Winning in a very close race, Republican challenger Michael Grimm won Democrat Michael McMahon's Staten Island congressional seat. The Tea Party-supported former marine and FBI agent won the 13th district by three points, 51 to 48. While McMahon was appointed in the 2009 special election, his two predecessors had be Republicans. Grimm campaigned frequently with other Republicans during the race, including former Mayor Rudy Giuliani and Republican Attorney General candidate Dan Donovan on election day.
After a failed congressional run in 2008, Republican Richard Hanna won the 24th district from Democratic incumbent Michael Arcuri. Comprised of a number of central New York counties, the 24th district is considered a swing state, flipping between the Democrats and Republicans since the mid 1960s. Hanna made social security the main issue of his campaign, ruling out privatization and the possibility of raising the retirement age. While 12,000 absentee ballots remained uncounted, Arcuri conceded the election to Hanna.
Republican Chris Gibson stole Democrat Scott Murphy's congressional seat for the rural 20th district includes portions of the Adirondacks, Catskills, and Hudson Valley. A decorated military veteran and winner of a Purple Heart, Gibson included Second Amendment rights as one of his main pillars of his campaign. Gibson beat Murphy, who came to the seat through the 2009 special election, by ten points, winning 55-45.
The race between Republican challenger Ann-Marie Buerkle and Democrat Dan Maffei has yet to be officially called, but all signs lead to a Republican victory in the 25th district in upstate New York. Buerkle, who was endorsed by former Alaskan Governor Sarah Palin, started her career as a registered nurse and went on to practice healthcare law and served as assistant district attorney since 1997. Healthcare was a major issue in her campaign and she signed a pledge to act to repeal President Obama's healthcare legislation.
The 29th district—made up largely of rural areas and small towns—is a swing district, having changed parties a number of times in recent elections.
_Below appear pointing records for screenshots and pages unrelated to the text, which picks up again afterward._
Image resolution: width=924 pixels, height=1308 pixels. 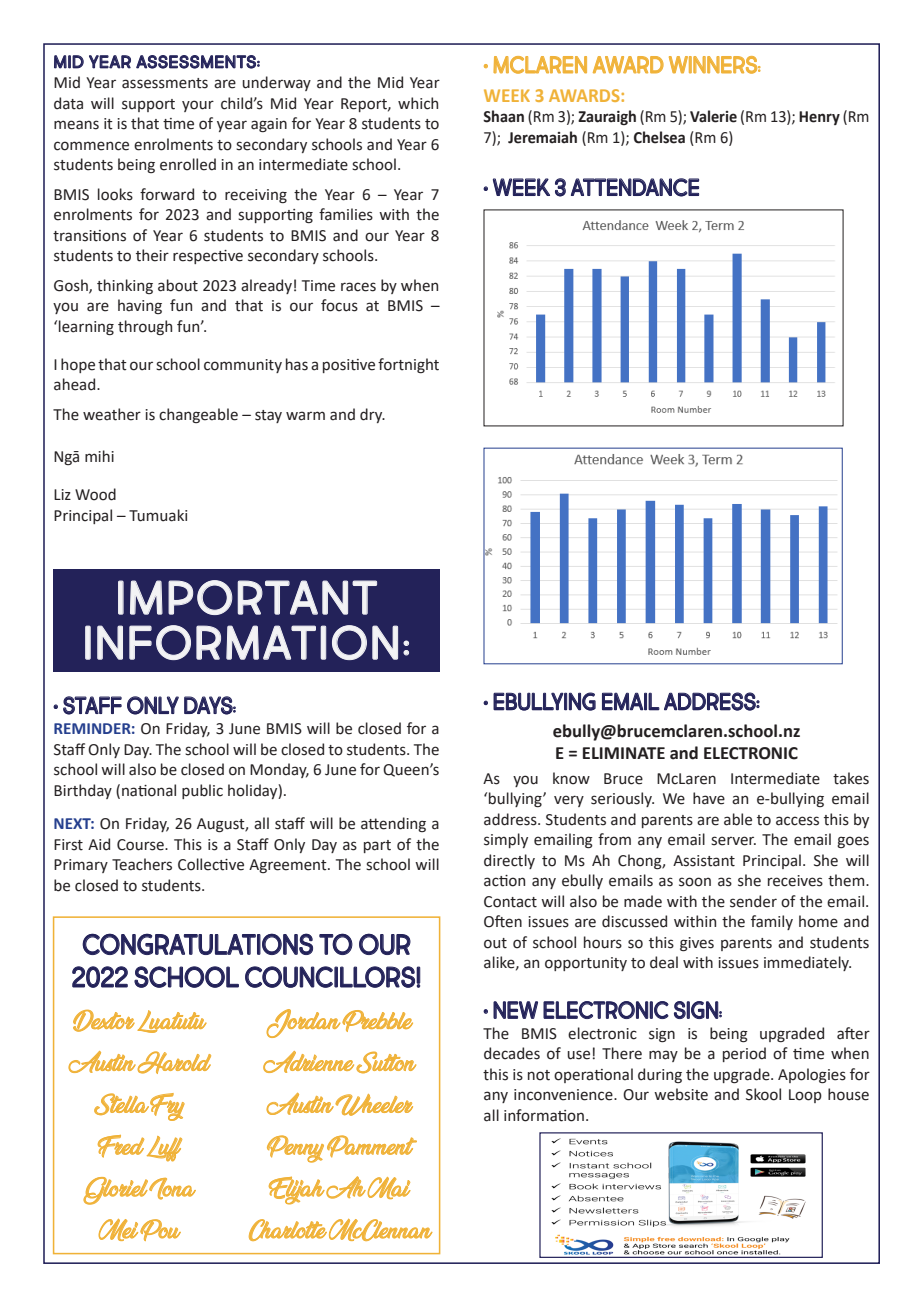 What do you see at coordinates (198, 106) in the screenshot?
I see `your` at bounding box center [198, 106].
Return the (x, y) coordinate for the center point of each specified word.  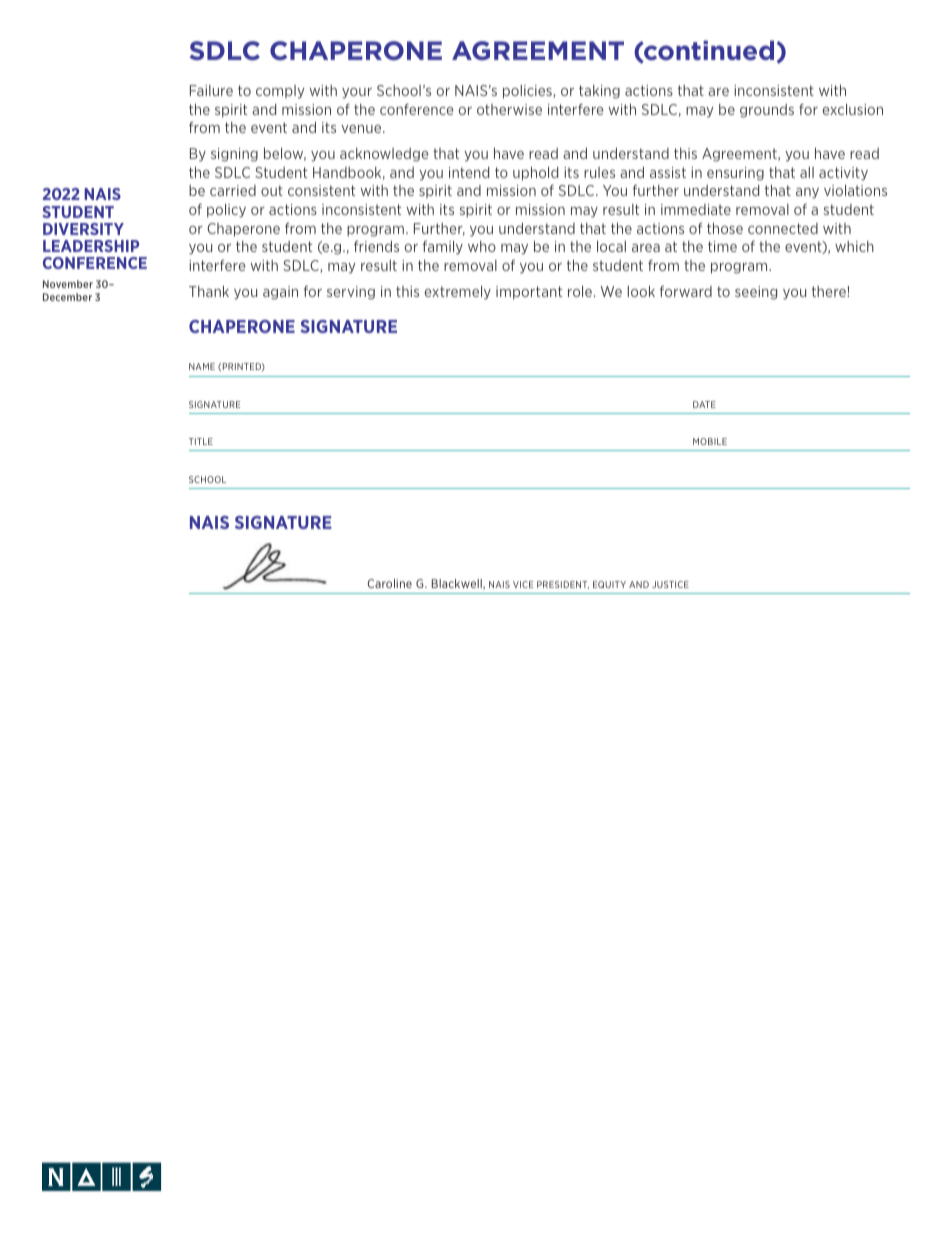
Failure (211, 90)
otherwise (509, 109)
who (482, 246)
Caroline (389, 583)
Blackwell (458, 584)
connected (783, 228)
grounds (767, 111)
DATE (704, 404)
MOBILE (710, 441)
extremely (458, 293)
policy (226, 211)
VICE (523, 584)
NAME (202, 366)
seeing (756, 293)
Republican Randy Kuhl controlled the district in 2004 and 2006, but lost to Democrat Eric Massa, who unexpectedly resigned in 2009. Republicans nominated Tom Reed, a lawyer and mayor of the city of Coming, who was matched up against Democrat Matt Zeller, an Afghan war veteran. In spite of Zeller's strong military record, Reed was polled as having a significant lead going into election night.